As with anything banking-related, fees, payment limits and methods for online money orders vary by company. For example, if you buy an online money order from Payko -- arguably the leading company offering money orders over the Internet -- you can pay using your PayPal account, which is either linked to your bank account or your credit or debit card. Although convenient, Payko's customers don't have the flexibility of physical transactions, as the service presently limits each account to a single $200 online money order per day. According to their Web site, this is the highest money order amount currently available online.
However, using Payko is going to cost a bit more than sending a traditional money order. The company's fees range from $3.49 to $4.99, plus up to 5.49 percent of the total amount being sent. Also, unlike standard Internet transactions, the exchange is not instantaneous. A physical money order is still printed, and it can also take several days for it to be sent out, depending on the type of service and delivery method you choose. For example, sending the money order via express mail is pricier, at $15, than standard first class mail, which is free but takes longer.

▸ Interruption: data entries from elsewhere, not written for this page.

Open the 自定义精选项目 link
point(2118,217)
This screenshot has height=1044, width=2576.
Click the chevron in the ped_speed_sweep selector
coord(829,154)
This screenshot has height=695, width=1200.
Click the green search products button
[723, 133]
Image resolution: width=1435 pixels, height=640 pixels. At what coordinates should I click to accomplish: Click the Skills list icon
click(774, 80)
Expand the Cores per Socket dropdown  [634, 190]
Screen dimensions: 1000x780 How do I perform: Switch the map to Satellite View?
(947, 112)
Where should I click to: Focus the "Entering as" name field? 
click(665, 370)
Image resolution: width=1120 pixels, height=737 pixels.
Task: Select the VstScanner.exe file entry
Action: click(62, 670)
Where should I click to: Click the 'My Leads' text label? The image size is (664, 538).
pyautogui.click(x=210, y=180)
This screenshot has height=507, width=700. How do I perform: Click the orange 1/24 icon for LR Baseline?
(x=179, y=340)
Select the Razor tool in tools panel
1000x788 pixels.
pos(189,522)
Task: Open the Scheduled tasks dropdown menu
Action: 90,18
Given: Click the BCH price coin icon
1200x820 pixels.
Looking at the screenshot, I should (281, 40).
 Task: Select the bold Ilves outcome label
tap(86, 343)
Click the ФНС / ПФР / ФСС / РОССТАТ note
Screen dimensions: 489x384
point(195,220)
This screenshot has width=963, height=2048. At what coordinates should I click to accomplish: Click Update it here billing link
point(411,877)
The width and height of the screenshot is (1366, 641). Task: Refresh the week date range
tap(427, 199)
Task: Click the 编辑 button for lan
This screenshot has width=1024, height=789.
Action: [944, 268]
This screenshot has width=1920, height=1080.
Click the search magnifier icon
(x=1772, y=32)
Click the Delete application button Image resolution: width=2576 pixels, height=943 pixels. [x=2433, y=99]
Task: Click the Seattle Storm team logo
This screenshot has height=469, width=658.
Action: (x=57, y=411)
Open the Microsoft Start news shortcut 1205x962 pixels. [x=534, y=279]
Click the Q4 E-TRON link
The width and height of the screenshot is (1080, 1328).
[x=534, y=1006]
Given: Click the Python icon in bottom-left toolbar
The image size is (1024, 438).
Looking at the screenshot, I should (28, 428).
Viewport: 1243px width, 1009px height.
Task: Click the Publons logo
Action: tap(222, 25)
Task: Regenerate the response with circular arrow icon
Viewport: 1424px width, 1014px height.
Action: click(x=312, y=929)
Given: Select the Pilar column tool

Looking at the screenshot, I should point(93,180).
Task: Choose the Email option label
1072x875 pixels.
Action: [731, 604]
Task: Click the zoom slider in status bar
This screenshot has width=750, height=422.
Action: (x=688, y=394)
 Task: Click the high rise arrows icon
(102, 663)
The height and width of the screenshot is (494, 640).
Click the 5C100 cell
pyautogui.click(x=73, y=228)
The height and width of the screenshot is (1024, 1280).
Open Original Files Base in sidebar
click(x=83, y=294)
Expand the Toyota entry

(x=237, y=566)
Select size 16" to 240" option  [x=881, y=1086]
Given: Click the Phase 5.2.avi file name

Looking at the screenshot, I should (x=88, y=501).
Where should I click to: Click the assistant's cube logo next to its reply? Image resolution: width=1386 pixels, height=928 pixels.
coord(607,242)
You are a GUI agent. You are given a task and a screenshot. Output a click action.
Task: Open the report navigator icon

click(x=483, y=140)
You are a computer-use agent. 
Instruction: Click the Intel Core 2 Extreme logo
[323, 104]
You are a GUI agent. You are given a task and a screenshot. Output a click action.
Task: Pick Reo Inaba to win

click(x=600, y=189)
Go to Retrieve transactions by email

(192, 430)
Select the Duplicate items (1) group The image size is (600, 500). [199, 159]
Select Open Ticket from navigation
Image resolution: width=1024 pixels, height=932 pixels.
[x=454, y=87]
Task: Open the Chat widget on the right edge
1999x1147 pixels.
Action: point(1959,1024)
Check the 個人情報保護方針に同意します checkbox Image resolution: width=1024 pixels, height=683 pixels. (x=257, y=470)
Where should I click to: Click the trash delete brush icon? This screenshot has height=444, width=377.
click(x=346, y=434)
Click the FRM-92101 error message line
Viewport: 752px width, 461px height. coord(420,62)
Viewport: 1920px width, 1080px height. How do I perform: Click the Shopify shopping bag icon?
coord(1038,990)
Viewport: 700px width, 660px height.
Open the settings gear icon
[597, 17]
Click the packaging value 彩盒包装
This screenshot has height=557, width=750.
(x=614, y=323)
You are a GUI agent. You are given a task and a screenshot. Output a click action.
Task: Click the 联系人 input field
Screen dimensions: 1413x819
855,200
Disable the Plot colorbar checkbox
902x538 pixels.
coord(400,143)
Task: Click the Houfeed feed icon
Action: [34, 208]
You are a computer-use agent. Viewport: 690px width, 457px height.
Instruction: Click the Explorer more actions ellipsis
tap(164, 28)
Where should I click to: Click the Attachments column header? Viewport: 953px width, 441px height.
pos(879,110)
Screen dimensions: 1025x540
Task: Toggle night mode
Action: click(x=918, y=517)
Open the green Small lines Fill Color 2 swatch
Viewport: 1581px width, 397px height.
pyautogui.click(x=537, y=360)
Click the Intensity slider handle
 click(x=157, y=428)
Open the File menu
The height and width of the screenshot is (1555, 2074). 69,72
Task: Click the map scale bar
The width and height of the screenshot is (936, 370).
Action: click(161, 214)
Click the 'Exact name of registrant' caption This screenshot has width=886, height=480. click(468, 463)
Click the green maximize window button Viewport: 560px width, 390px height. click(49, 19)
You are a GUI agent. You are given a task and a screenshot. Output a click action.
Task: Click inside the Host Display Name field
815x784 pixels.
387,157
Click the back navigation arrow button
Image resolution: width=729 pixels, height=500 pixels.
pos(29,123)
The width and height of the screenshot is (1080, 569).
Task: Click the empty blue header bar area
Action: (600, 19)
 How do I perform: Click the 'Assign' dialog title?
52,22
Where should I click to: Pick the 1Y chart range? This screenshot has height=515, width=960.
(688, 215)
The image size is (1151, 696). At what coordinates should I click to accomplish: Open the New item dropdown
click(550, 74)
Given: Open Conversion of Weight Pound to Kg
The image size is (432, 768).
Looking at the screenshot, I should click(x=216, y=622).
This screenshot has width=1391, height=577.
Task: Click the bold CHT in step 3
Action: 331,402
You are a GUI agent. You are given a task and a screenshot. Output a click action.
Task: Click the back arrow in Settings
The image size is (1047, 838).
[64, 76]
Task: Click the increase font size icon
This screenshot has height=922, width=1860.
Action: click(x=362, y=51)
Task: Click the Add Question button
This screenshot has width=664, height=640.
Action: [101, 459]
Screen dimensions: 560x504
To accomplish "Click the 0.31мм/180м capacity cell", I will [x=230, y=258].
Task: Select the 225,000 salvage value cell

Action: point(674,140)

There are a few other Web sites offering online money orders, but most of them are based in India, and both you and the recipient must be in the country in order to use these services. Other companies advertise online money orders, but actually offer money transfers, which are not the same thing.
We must state, however, that the online money order business is a volatile industry. While researching information for this article, we came across several Web-based companies that apparently offered money orders but had recently shut down. Even the Payko Web site went down for several days between the time this article was written and its publication.
Before purchasing an online money order, do a bit of research to make sure the company is reliable, especially if they appear to be recently established. If you're at all unsure, you may want to head down to your local bank, post office or grocery store to buy one in person. It might not be as convenient, but it'll cost less, and you won't have to worry about the legitimacy of the transaction.